So Harman wisely put some stakes in the ground: first try to define what is a neutral speaker in a room. There is no way to DBT this because you dont have access to the original performance space and because by necessity the best (neutral) recordings are artistic attempts, not purely objective, interpretations. So, using DBT, they arrived at targets for speaker design that have consistently shown best outcomes for trained listeners attempting to allocate highest score towards perceived neutrality (one has to appreciate the lack of anchor and the limitations of auditory memory), testing various responses and DIs. They did their best to study if the outcome varied by gender, age, experience, culture, and rooms. The outcome held across these variables.

Based on this, they had a pretty solid theory on what statistically a neutral speaker measured like.

They then took the best available representation of this speaker and placed it in a room meant to be representative of an average listening room. I believe its an IEC room. I've commissioned an IEC room, had it built, and tested its acoustics, so I'm satisfied for myself that its a reasonable choice. They then treated it so it didnt have any gross acoustic anomolies.

As I understand it, they then used a dummy head to record the in room response of this speaker in a most neutral placement. Different dummy heads arrive at different HRTF contributions and its true hrtf varies significantly by user but the dummy heads objectively attempt to represent a best average. They then ran DBT with trained listeners using similar protocols that were used to arrive at the target speaker response. The limitarions of these tests are the same as for the speaker tests: lack of a true anchor for which to A/B against and the limitations of auditory memory. However in acknowledgement that we don't quite know how room response affects perceived tonal balance, they allowed users to adjust tone controls towards achieving perceived neutrality. They then tested the veracity of their results against external variances in the test subjects, and the outcomes held up well.
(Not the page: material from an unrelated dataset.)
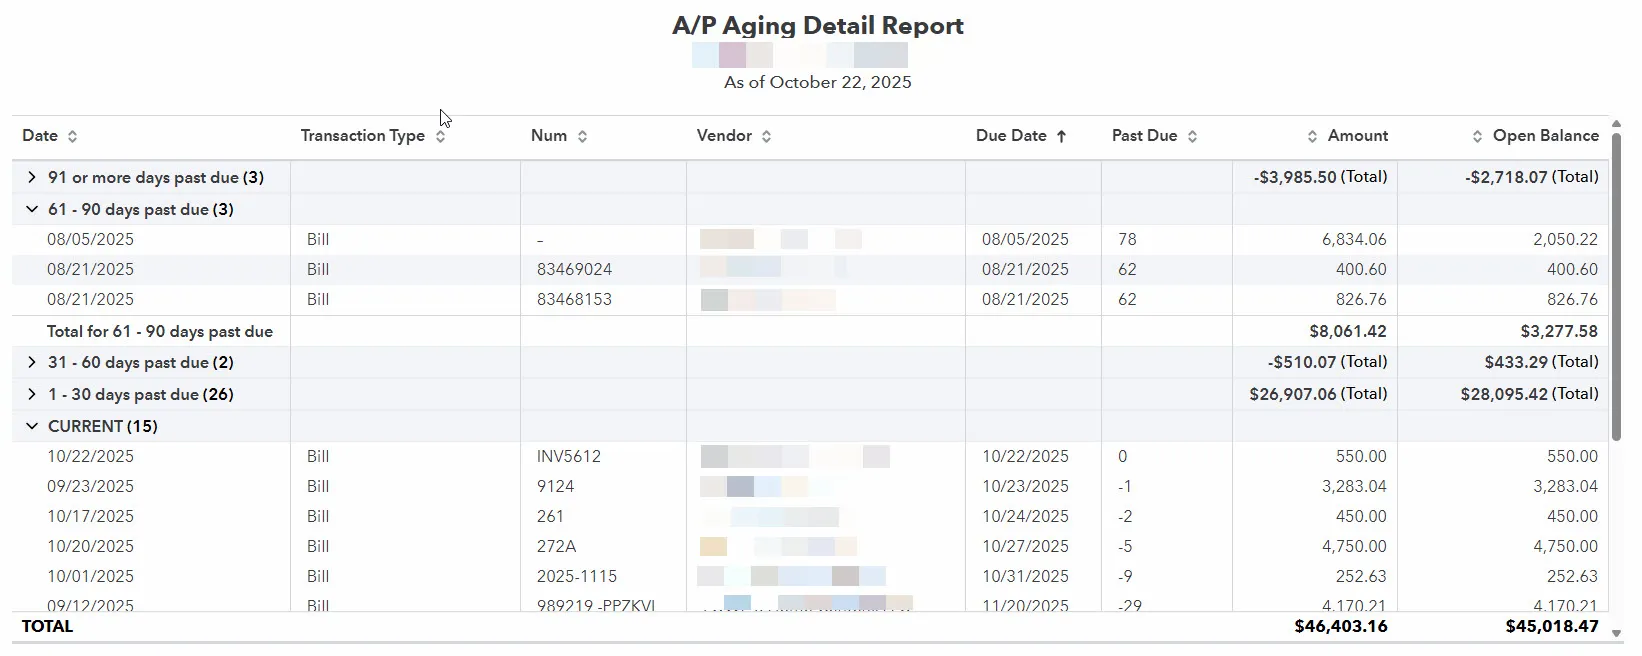Click the Past Due sort icon
The width and height of the screenshot is (1642, 656).
point(1192,136)
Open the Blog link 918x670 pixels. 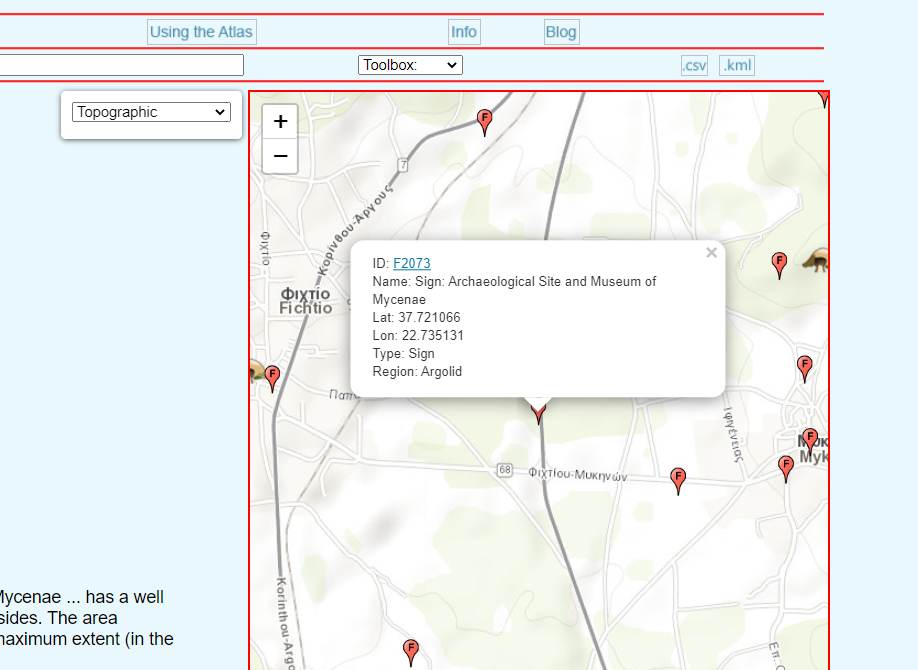click(561, 32)
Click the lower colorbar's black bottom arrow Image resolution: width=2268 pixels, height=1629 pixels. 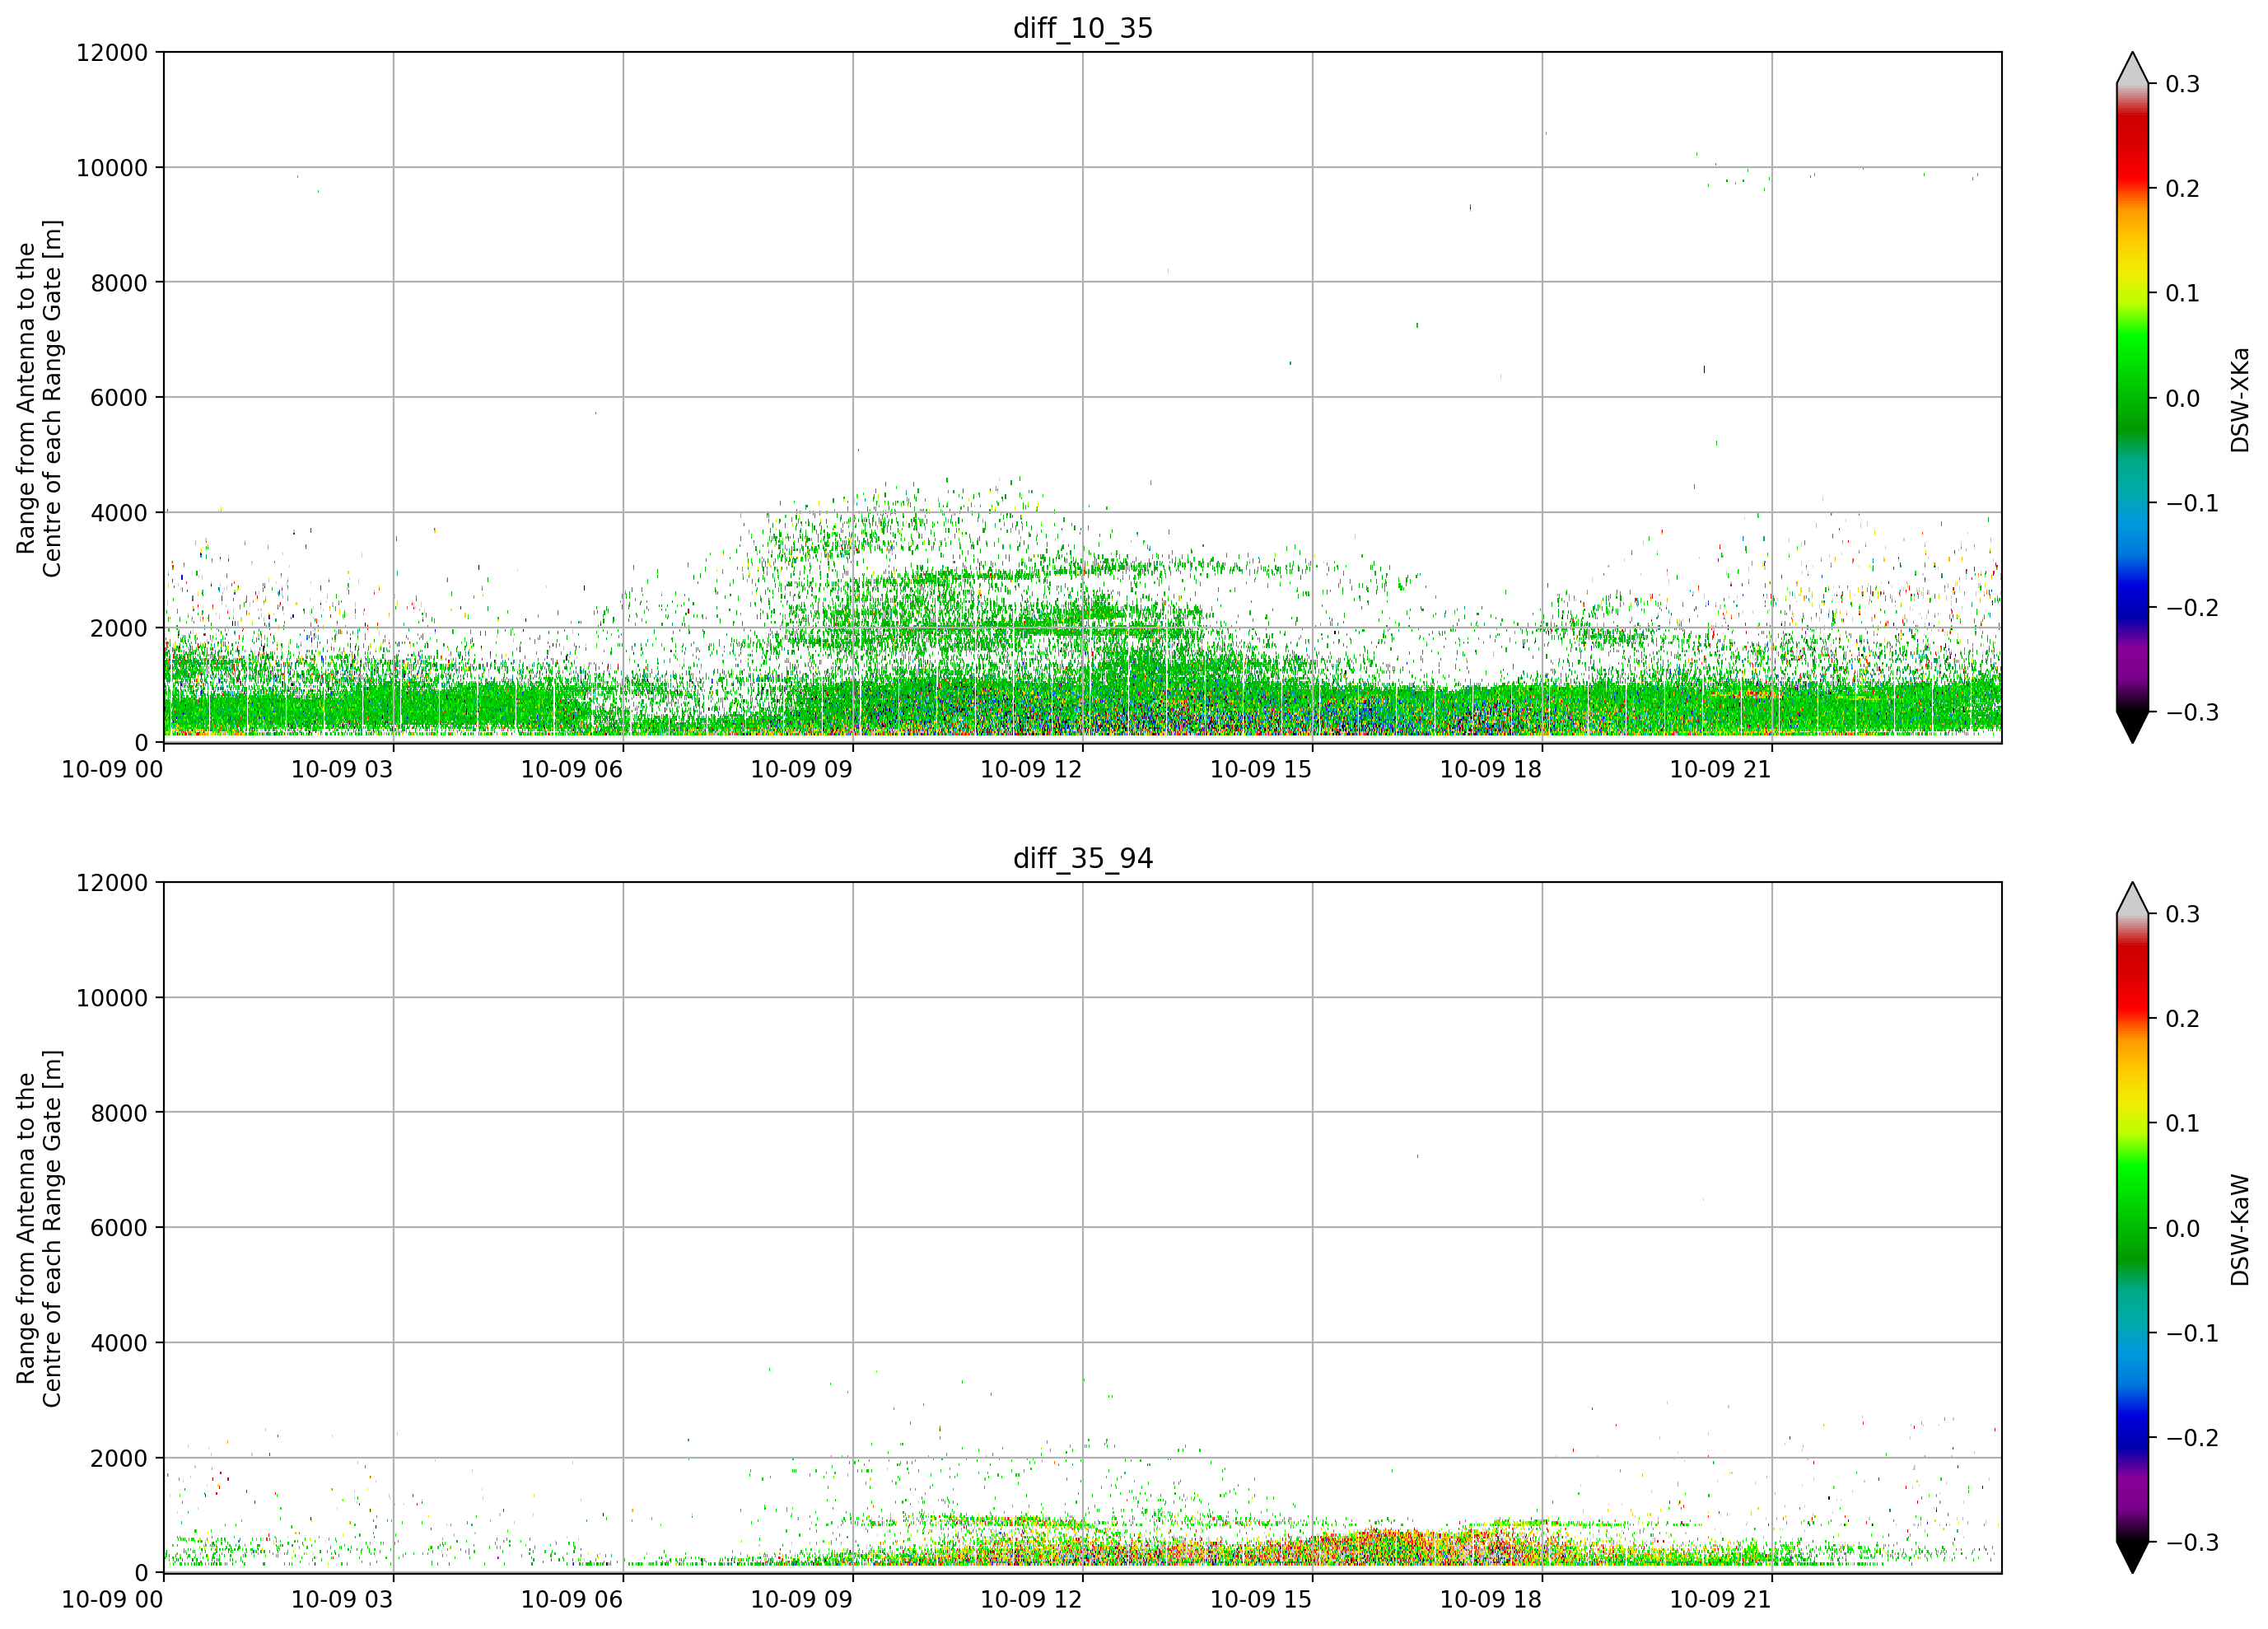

None of this is perfect, and the limitations bear repeating: no solid A/B anchors, limitations of auditory memory, assumed IEC room, specific recordings chosen, averaged hrtf. But they tested variance across these variables much more deeply than most studies, and the results held up robustly. Not perfectly, but well. That's an important point to keep in mind. So, eq is always a welcome, necessary tool on the playback end.

You are quite right that individualized HRTF creates the need for eq, but it looks like you're missing the point that the Harman curve gives the best average baseline to eq from, and the best shot at neutral sound for the general population if eq cant be applied.

Individualized Hrtf are great but even if you can test it correctly, you're left with a stark choice:
1. Free field calibration, where the hrtf characterization ignores room contribution. We know thats not quite right
2. Diffuse field calibration that integrates in all the room sound. We also know thats not quite right because a long term average curve ignores how the hearing system uses time windowing to build up a representation of timbre. It will also cause the measurements to inherit the non ideal aspects of your room's acoustics. As Dr Olives headphone study showed, some eq is necessary to tweak the room contribution

I think the Harman outcomes are a major gift to those that seek the most neutral reproduced sound possible. But they do have the limitations discussed. Hopefully future testing will refine these conceptts, but can you propose a better way forward?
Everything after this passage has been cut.